• Stephen Biss

Uncertainty of Measurement is Not Novel Science


To obtain an admission from a CFS scientist that uncertainty of measurement is not novel science.

A. ...So, it’s a static measurement uncertainty where you use the results of the previous year. You take the average and you take the variability associated with that, and that is used to apply the analysis of the blood sample in this particular case, until the next year. So, we’ve just switched over to the 2016 M-U data, for 2017.

Q. You just used the words ‘measurement uncertainty.’ A. Correct, yes. Q. That’s a reasonable scientific concept in measurement? A. It is, yes. It’s one way of measuring the variability. But it’s a measurement of – the analysis of the standards as opposed to a measurement of the variability associated with the analysis of the subject’s blood sample. Q. Ah. All right. It’s based on.... A. Which is an average of the four analyses that were measured when that analysis was done. Q. It’s based on the control tests over a period of time; the historical control tests. A. Yes.

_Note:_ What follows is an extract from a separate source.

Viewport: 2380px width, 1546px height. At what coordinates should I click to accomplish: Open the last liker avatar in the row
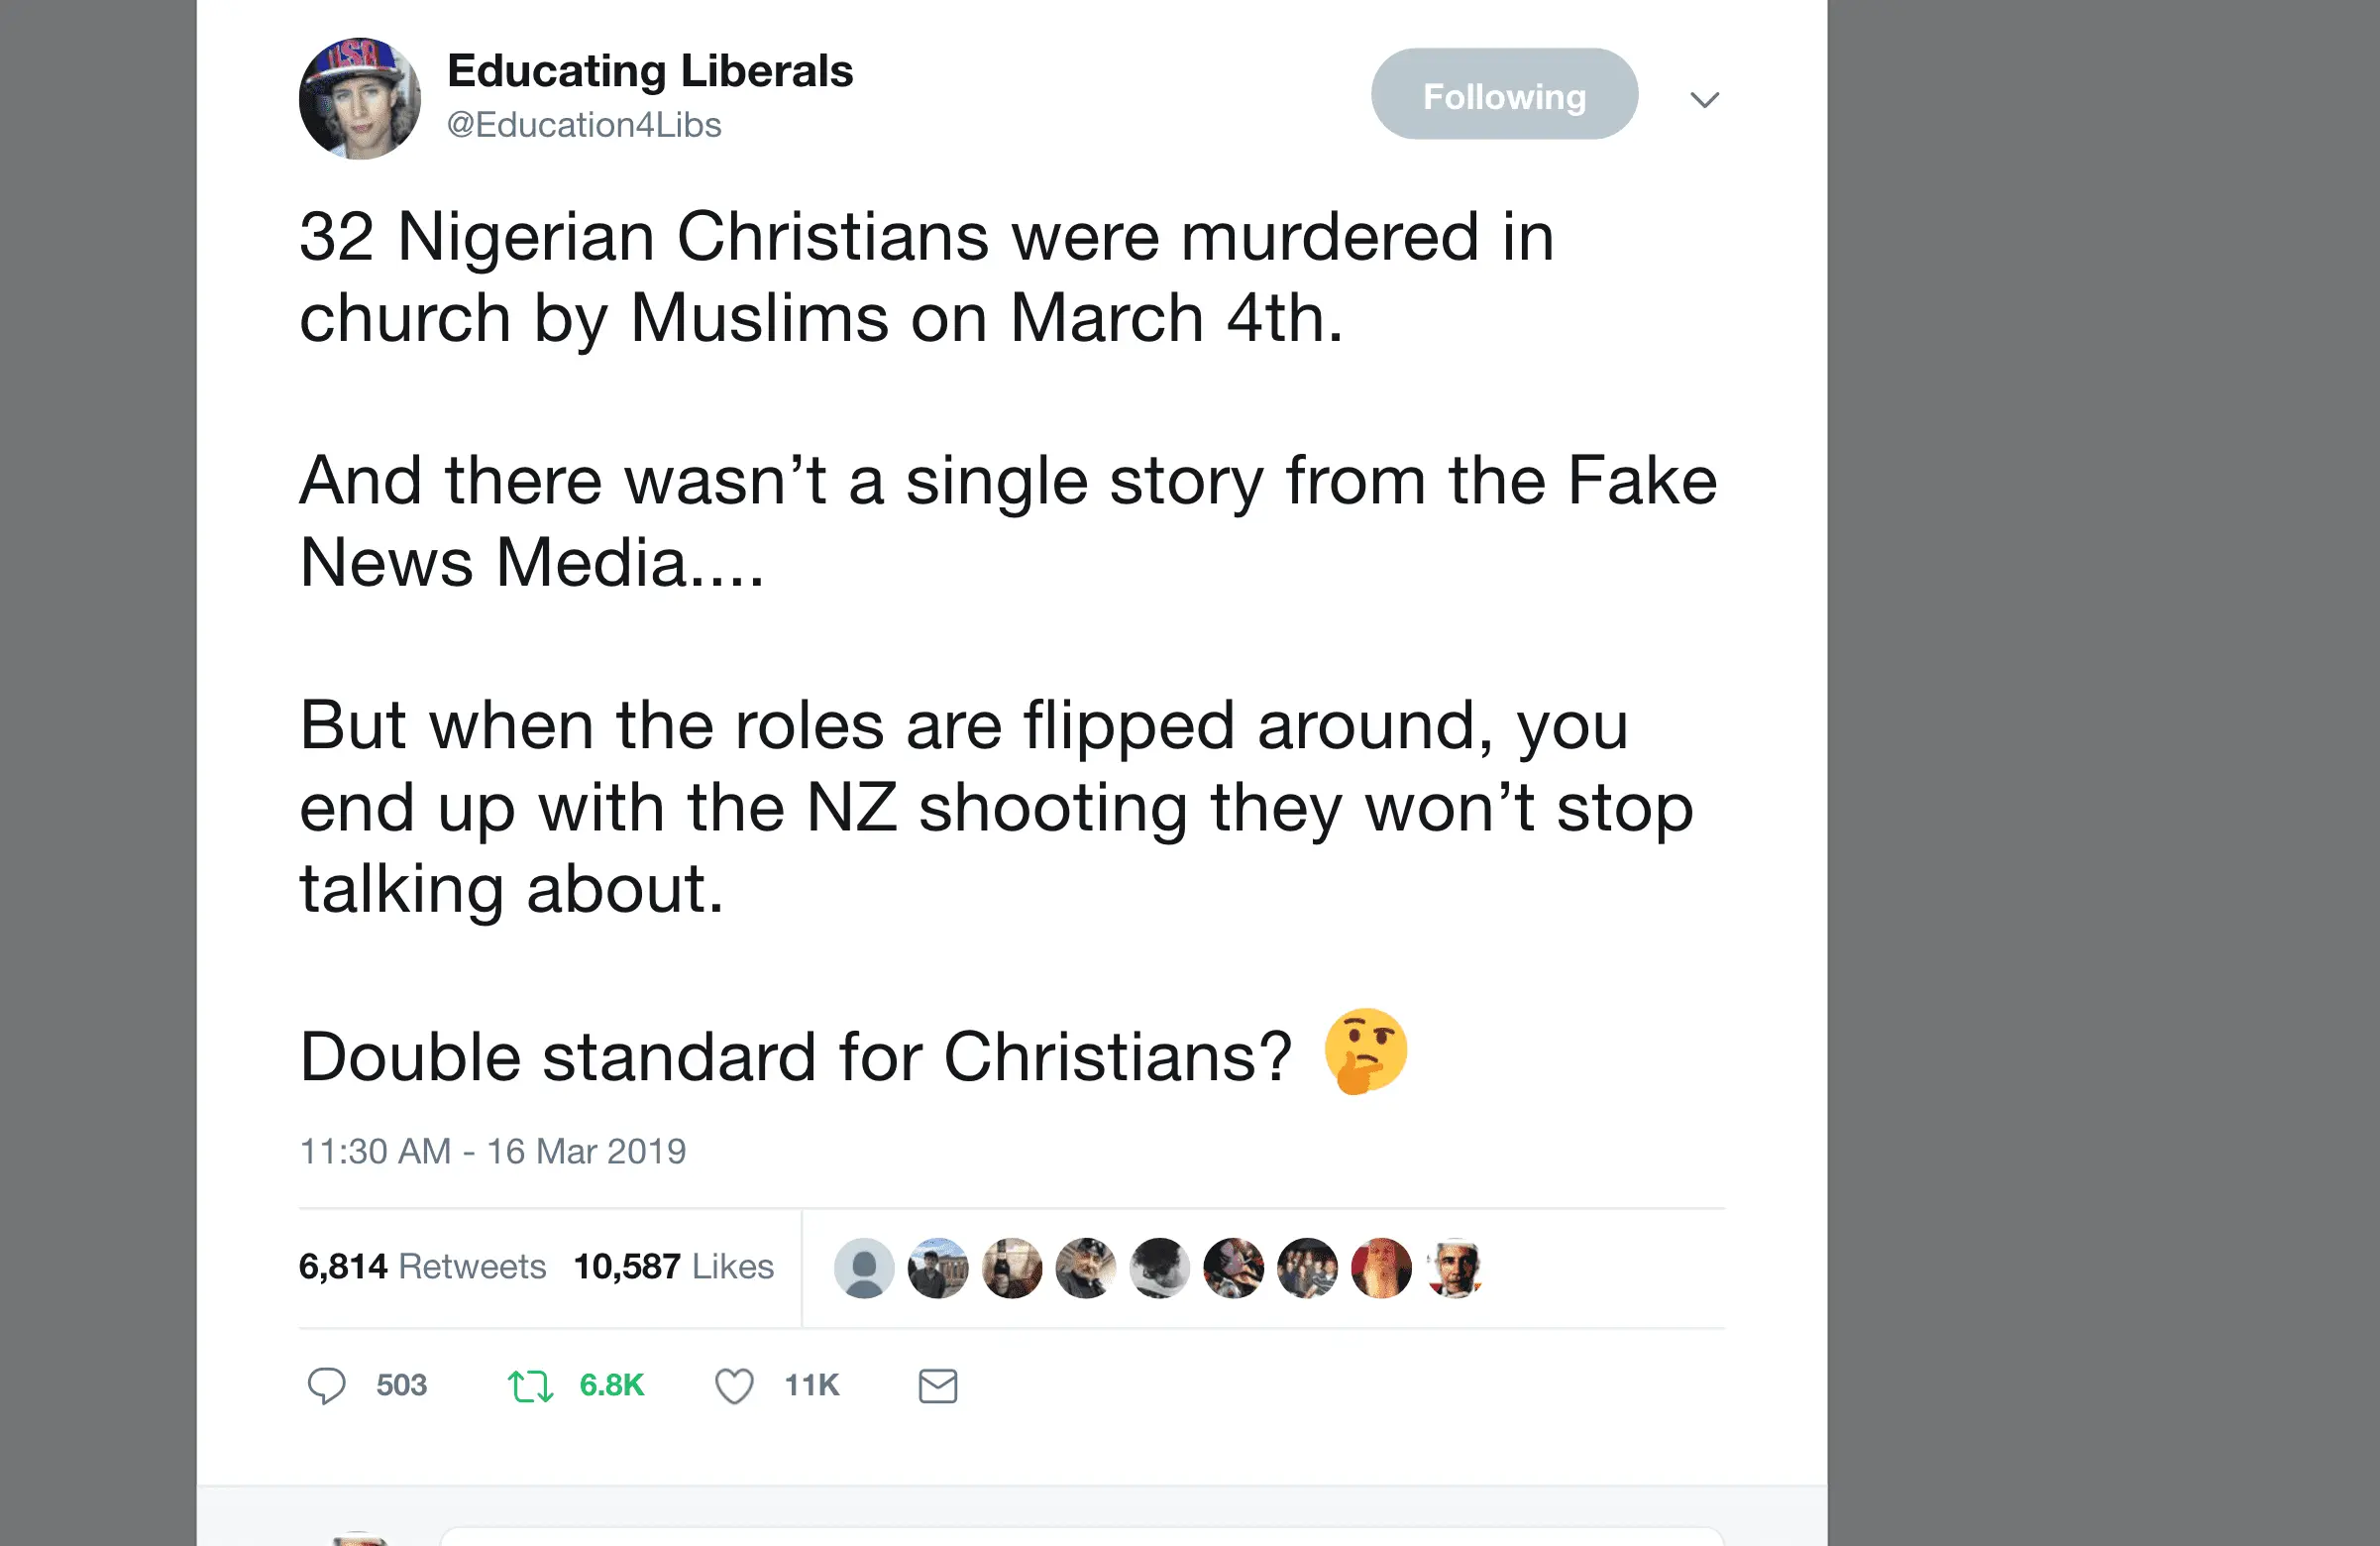(1456, 1268)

Q. So, those are the control tests that are associated with the analysis you’re doing for each of these subjects. A. Correct. And they apply to this analysis that was done there. Q. All right. A. The control data from the previous year is used to determine the measurement uncertainty. Q. All right. But next year, that control data will be used, the control data that you generated when you were doing your – say, a blood analysis, on Mr. H. The control – that control data will be used in the following year for calculating measurement uncertainty associated with that particular instrument.


Q. From the controls. A. With all different instruments that are used. There’s four different instruments that are used and there’s probably 18 different people who do alcohol analysis, so that variability would be associated with the various instruments as well as the people who are doing the analysis, as well as the pipets that are used, right? So, all that uncertainty from each of those different things that are used in the method go in to create the measurement uncertainty value. Q. All right, the point is you use historical data to generate that calculation of measurement uncertainty. A. That's correct.


Q. And that historical data relates to the control tests. A. Yes, from the previous year. Not the ones.... Q. And so, what – what – the steps that are taken in calculating that measurement uncertainty would be to take 50 control tests, total them, get an average. First step? A. Yes. Q. And then take that average and look at each of the individual – see how much control test number 3, what it’s – how much its result varies from the average. I just – I want to do what I can to try and explain standard deviation as best I can. And I’m going to need your help along the way, but basically, standard deviation is a kind of an average of the deviations of the control test results from their average. It’s an average of an average. An average of deviations. A. Yes. Q. And it’s always in a positive number, not a negative number... A. Well, it could be... Q. ...because deviations.... A. or minus. Q. Yeah, deviations can go either way. A. Correct. Q. That’s the whole point of them being standard deviations but in order to get that number, to come up with that number, for a standard deviation, you take an average of those? A. Yes.